• _Gestelde opgave 1_
Hoeveel stopbandonderdrukking haalt het low-pass filter uit de SKANTI-zender volgens het bronfragment over de FET-versterker?
• _Gestelde opgave 2_
Schrijf het bronfragment over de bouw van de FET-versterker verder, te beginnen na de laatste zin.

• _Bronfragment_
PA3GZK heeft voor ons beiden een Alu aandrukblok («fig) gemaakt om de FET te bevestigen en tevens extra te koelen. Door het veel wisselen van de impedantie trafo's werd getwijfeld of een FET nog 100% was. Na het desolderen van de BLF188XR bleek het niet daaraan te liggen. Daarom werd overgegaan tot bevestigen van de FET door middel van het aandrukblok. Dat wordt verder door mij als centraal aardpunt en opstandje gebruikt om er componenten aan te bevestigen. De twee 470 pF ontkoppel condensators zijn met draad (fig») aan de drains verbonden zodat er niet steeds aan hun lippen gesoldeerd hoeft te worden. De twee 50 Ohm weerstanden zijn inductievrije types voor printmontage. Er blijkt een toevallige bijkomstigheid te zijn, want door het opwarmen van de FET werken zij als stabilisator van mijn ruststroom systeem. Of ik het daarbij gelaten wordt, moet nog bevestigd worden bij het eindresultaat van het project.

Bij veel HF transceivers kan men het vermogen terugregelen, echter bij het indrukken van de PTT kan er kortstondig het maximum vermogen uitgezonden worden. Daarna wordt het beoogde vermogen ingesteld. Zo'n vertraging is funest voor deze halfgeleider. Het is inderdaad verkwisting van vermogen, maar ik geef er de voorkeur aan om de 100 W van een set te absorberen in een verzwakker om de FET als één van de maatregelen goed te beschermen. Als de versterker onbedoelt gaat oscilleren (dat is al een paar keer gebeurd!) dan is de terugwerking op de zender door de verzwakker gering en ondervindt geen schade.

In plaats van een omschakelbare laag-doorlaat-filter (LPF) aan de uitgang, wordt vooralsnog een regelbaar pi-filter gebruikt om een betere aanpassing per band te verkrijgen. Bovendien heb ik de spullen daarvoor al jarenlang  geleden verzameld («fig).

 

 

Inmiddels kreeg ik van een vriend dit (fig») professionele low-pass filter uit een SKANTI zender. Alle filters zijn 7de order elleptische (Caurer) configuraties. Spoelen in serie zorgen voor voldoende zelfinductie om harmonischen te onderdrukken. De stopband onderdrukking is beter dan 47 dB! Dit type is voor ons bijna niet goed zelf te maken omdat de componenten vrijwel nooit een standaard waarde hebben.

Het zal een toer zijn om een kast  te vinden waar zowel de versterker als de grote print van de LPF in past.

Volgens de documentatie is de input SWR < 1.1 bij een 50 Ohm belasting. Helaas was op de amateurbanden de SWR beduidend slechter, zodat het zendvermogen veel minder was dan zonder LPF!

 

Een paar voorbeelden van hoe er geëxperimenteerd wordt met onder andere verschillende trafo systemen aan de uitgang.

• _Uittreksel gegevens_
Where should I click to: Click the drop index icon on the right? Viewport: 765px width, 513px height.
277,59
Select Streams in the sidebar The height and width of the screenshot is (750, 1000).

• _Geschreven antwoord 1_
Beter dan 47 dB.

• _Geschreven antwoord 2_
Eerder werd al gemeld dat de er verder gegaan wordt met transmissielijn transformators.  Het blijkt een probleem te zijn om het zodanig te maken dat er een redelijk gelijk vermogen verkregen wordt op alle 9 amateurbanden. Zelfs niet als het schema van W6PQL nagebouwd wordt. PA3GZK («fig») doet het met een print ontwerp waarbij de "sporen" bestaan uit uitgezaagde vlakken die gelijmd worden op een grotere epoxy printplaat. Een methode die ik ook geregeld toepas, maar bij deze PA wordt directe montage gebruikt zoals dat in de vorige eeuw ook werd gedaan. Voor HF lijkt het mij sterk dat het ene beter is dan het andere.  Wat we ook deden, en wij zijn weken bezig geweest met allerlei ferriet en trafo's, het door de Amerikaan geclaimde resultaat is door ons nog steeds niet bereikt.  

In een artikel op Internet wordt aangevoerd dat een varkensneus type transmissielijn trafo breedbandiger is dan hetzelfde systeem vervaardigd met één ferriet pijp. Mijn ervaring is dat het inderdaad waar is en dat wordt hier gedaan met twee pijpjes naast elkaar als quasi varkensneus. Mijn beste resultaat tot nu toe is aanpassen met een 1 ÷ 4 transmissielijn trafo gevolgd door een afstembaar pi-filter. Zonder dat is er nog steeds een behoorlijk verschil in het zendvermogen in de laagste en hoogste amateurbanden.

Een tussentijdse schakeling werkte aanvankelijk het beste.

De ingetekende 220 pf en 56 pF condenstors zijn een compromis om het zendvermogen op alle banden zoveel mogelijk gelijk te houden. Later kan het weer anders zijn, wanneer de betrekkelijk lange coaxkabels einden (om te experimenteren) van de trafo's ingekort worden. Aanvankelijk werd 15 Ohm coax voor het 1 ÷ 4 systeem aan de uitgang gebruikt, maar een test met 25 Ohm coax verbeterde het gemiddelde zendvermogen. 

Ingang systeem. Na een test met respectievelijk een 4 ÷ 1, 9 ÷ 1 en 16 ÷ 1 impedantie transformatie, werd aan de ingang een 4 ÷ 1 systeem gemonteerd, omdat het net iets beter werkte dan de andere twee.

Uitgang systeem

 

 

Aanvankelijk werd een mantelstroom trafo («fig) met 50 Ohm coaxkabel (choke balun, common mode trafo) geïntegreerd in het aanpassysteem volgens Motorola's Engineerings Bulletin EB104. Helaas werden de Laird ferriet pijpjes te heet. Daarom is de choke balun nu uitgevoerd met 5 à 6 windingen 50 Ohm coaxkabel om een FT240-43 ferriet ringkern. Nu kan men een meer courante kabel zoals RG58 voor dat doel gebruiken.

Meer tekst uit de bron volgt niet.